When Marriage was a Felony: One Woman’s Fight

On June 2nd, 1958, Mildred Dolores Jeter married her longtime sweetheart Richard Perry Loving in Washington, D.C. She was just 18 and pregnant with their first child. Five weeks after the wedding, on July 14th, Mildred and Richard were roused from their sleep by the county sheriff and two deputies and placed under arrest. Their crime – they violated the Racial Integrity Act forbidding marriage between the races.  It seems the sheriff was alerted by an anonymous tipster of the lawbreaking couple.

Later, Mildred would later tell a reporter that she had no idea she and Richard were breaking the law.  She assumed that her marriage certificate from the nation’s capitol was legal in her home state.  The two spent the night in jail, eventually agreeing to a plea bargain that suspended their one year jail sentence in exchange for their leaving the state for 25 years.  They would be allowed to visit family, but not together.

According to the NY Times Obituary for Mildred Loving, Judge Leon M. Bazile provided one final admonishment, “as long as you live you will be known as a felon.”

In 1963, Mildred wrote to Attorney General Robert F. Kennedy asking for his help.  He referred her to the American Civil Liberties Union.  In 1967, the U.S. Supreme Court unanimously ruled the Virginia law was unconstitutional.

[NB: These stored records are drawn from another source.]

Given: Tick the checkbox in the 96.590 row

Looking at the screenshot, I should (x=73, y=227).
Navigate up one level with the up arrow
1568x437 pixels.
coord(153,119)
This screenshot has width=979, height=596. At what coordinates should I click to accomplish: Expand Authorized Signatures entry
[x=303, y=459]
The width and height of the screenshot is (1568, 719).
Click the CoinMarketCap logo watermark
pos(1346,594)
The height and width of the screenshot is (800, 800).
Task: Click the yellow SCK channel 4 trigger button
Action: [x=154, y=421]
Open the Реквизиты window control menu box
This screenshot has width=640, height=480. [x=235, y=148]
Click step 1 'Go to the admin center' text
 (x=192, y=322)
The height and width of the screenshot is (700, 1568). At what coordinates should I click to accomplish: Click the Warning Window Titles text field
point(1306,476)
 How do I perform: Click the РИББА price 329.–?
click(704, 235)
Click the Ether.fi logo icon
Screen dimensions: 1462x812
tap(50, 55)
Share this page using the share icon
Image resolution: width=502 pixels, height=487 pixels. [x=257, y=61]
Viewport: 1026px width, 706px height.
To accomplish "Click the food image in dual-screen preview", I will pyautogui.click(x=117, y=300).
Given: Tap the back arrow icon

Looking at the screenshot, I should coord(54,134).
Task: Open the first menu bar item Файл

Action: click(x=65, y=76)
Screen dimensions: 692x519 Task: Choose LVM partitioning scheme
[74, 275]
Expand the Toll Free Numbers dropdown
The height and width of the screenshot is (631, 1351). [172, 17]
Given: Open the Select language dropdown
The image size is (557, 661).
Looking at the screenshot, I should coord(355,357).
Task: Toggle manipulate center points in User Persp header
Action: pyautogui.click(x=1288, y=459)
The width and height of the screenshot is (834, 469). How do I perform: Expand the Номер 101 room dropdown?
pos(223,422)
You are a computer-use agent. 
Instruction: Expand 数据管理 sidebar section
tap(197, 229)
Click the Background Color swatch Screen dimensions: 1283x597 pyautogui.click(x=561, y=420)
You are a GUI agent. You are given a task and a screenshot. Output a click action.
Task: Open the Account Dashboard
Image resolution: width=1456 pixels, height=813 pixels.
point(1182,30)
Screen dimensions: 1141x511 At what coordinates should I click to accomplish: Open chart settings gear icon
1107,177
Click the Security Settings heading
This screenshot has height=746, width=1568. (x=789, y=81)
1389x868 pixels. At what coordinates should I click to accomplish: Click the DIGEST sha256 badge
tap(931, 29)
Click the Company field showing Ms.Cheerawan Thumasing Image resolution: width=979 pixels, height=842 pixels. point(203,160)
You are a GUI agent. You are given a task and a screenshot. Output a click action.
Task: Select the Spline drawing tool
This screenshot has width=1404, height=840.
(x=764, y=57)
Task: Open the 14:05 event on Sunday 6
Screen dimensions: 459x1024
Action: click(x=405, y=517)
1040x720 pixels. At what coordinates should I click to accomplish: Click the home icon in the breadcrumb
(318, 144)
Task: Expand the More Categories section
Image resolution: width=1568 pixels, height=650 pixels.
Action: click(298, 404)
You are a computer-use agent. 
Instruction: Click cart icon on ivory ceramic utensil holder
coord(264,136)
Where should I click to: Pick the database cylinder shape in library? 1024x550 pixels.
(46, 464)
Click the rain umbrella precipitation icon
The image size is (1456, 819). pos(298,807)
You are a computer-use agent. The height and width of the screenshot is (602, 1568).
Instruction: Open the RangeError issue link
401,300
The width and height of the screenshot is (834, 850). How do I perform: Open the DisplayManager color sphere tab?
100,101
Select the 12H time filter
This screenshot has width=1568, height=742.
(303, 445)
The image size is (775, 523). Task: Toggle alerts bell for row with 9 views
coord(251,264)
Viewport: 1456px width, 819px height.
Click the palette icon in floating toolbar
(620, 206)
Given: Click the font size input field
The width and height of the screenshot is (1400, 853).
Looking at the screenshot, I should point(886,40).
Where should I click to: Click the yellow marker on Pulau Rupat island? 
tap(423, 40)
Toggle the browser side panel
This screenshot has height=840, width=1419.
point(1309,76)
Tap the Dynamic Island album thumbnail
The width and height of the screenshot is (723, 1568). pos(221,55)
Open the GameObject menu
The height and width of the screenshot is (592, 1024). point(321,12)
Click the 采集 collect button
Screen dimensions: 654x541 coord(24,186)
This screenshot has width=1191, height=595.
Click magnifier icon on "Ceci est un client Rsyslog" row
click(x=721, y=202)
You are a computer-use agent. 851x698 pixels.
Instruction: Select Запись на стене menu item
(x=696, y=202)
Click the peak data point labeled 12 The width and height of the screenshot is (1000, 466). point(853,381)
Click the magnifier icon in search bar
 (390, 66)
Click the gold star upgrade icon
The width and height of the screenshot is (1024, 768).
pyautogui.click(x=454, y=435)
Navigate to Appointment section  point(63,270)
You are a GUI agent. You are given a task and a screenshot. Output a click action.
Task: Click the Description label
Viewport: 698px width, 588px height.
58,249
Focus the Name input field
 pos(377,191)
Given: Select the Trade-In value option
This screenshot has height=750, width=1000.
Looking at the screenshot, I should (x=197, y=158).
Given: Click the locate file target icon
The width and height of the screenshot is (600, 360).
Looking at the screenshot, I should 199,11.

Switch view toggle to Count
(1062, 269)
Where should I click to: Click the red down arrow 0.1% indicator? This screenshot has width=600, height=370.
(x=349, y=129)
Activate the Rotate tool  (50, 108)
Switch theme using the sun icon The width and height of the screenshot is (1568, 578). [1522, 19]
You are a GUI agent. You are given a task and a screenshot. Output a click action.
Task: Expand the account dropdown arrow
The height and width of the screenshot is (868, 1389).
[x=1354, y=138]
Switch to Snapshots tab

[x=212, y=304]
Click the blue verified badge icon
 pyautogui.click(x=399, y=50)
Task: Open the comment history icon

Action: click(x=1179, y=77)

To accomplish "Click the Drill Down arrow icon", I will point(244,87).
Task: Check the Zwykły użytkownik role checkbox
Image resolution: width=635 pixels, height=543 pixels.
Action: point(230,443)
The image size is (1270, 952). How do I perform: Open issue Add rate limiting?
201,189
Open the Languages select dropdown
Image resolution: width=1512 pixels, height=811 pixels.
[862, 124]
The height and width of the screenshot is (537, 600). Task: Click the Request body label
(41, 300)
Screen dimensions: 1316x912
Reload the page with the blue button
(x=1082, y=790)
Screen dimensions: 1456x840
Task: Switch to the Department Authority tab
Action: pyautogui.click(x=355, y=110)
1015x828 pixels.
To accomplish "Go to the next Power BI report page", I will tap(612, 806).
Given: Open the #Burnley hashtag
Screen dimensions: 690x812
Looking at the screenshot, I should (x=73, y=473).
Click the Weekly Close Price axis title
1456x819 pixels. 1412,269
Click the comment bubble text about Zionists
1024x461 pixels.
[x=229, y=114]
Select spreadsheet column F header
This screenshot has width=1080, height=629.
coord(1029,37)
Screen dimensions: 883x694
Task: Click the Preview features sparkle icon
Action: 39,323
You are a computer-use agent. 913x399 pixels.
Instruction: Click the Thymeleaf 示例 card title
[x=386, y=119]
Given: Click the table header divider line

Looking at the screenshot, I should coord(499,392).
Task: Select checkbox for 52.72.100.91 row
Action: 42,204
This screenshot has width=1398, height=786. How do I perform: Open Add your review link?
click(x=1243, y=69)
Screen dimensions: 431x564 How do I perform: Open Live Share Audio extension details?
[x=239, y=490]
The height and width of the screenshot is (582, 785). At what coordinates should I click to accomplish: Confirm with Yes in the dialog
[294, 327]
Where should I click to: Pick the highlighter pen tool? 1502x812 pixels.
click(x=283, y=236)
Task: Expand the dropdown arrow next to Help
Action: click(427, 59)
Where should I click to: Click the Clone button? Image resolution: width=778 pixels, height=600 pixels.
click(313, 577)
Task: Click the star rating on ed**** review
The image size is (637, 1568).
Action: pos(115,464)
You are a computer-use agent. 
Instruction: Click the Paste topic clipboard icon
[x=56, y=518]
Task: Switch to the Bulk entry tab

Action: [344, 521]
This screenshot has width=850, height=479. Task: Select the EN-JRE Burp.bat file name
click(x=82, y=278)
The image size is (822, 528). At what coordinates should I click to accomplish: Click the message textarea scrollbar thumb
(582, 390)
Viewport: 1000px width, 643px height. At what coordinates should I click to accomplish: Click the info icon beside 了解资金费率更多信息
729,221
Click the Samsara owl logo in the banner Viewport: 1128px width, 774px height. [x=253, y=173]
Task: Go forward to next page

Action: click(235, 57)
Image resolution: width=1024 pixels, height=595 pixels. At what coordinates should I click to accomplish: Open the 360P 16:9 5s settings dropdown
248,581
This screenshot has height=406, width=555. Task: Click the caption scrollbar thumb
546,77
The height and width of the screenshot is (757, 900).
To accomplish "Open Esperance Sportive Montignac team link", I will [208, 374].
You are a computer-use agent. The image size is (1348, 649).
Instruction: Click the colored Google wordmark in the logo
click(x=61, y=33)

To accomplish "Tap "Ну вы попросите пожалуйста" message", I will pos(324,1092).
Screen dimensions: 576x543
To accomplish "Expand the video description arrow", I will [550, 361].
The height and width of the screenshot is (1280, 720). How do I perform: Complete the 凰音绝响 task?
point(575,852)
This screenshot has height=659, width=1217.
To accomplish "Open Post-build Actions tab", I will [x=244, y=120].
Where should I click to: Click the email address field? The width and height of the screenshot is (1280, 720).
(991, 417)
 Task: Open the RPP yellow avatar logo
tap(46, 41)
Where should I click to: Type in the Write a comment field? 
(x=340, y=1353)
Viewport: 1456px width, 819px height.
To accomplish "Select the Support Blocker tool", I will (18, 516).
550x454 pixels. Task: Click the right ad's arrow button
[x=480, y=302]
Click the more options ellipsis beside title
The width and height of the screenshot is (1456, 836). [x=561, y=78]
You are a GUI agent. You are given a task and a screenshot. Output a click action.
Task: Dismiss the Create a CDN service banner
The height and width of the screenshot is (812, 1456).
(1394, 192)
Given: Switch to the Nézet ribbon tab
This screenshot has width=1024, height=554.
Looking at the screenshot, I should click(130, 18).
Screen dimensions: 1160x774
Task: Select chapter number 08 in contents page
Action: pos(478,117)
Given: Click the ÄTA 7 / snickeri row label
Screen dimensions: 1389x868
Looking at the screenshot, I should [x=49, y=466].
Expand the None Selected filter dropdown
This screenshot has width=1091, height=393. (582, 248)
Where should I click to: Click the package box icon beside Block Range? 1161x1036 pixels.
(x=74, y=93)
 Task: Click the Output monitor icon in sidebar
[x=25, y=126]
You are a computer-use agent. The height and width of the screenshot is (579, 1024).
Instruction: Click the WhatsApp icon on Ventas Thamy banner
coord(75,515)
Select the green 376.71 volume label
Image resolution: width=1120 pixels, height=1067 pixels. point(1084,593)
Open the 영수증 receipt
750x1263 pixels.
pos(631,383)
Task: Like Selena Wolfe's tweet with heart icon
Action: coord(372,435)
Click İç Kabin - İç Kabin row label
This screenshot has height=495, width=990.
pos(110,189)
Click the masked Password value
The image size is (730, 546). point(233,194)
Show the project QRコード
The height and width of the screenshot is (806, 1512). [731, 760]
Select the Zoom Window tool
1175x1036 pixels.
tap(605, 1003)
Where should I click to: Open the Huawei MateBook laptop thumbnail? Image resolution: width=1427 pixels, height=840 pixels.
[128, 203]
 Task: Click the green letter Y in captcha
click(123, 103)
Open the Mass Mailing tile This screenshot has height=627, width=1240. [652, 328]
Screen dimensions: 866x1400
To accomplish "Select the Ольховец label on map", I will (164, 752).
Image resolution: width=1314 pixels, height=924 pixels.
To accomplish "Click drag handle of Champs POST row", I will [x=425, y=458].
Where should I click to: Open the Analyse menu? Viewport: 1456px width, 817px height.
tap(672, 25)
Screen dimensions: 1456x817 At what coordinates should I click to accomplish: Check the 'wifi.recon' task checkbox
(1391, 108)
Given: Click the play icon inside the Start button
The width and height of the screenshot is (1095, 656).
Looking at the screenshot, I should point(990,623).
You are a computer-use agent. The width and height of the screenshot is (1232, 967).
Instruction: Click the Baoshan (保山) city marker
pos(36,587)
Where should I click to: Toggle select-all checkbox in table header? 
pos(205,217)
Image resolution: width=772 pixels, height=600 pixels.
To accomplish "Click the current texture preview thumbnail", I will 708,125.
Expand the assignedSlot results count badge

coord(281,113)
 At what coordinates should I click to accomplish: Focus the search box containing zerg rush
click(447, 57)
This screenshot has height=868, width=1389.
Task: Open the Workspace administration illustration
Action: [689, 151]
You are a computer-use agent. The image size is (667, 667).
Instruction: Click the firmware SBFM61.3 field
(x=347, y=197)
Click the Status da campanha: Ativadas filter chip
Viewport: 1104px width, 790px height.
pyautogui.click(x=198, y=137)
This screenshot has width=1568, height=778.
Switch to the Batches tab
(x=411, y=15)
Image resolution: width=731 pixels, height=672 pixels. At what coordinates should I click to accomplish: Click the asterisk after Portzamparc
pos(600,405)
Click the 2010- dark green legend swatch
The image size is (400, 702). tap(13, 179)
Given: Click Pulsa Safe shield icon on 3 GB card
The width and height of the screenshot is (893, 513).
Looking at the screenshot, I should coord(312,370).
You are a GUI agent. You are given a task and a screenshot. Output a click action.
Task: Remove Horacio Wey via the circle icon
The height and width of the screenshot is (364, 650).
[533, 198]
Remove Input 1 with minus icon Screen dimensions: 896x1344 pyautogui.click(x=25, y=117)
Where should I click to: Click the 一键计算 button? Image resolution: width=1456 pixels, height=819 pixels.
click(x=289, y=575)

Richard died in a car accident in 1975.  Mildred died in 2008 from pneumonia.  Her legacy lives on.

View previously unseen archived footage here which will be part of a new HBO documentary in 2012 by Nancy Buirski.  You’ll note that it was Mildred who wrote to Kennedy.  I think once a woman is tired, there is no stopping her resolve.  Just ask Rosa Parks and Fannie Lou Hamer.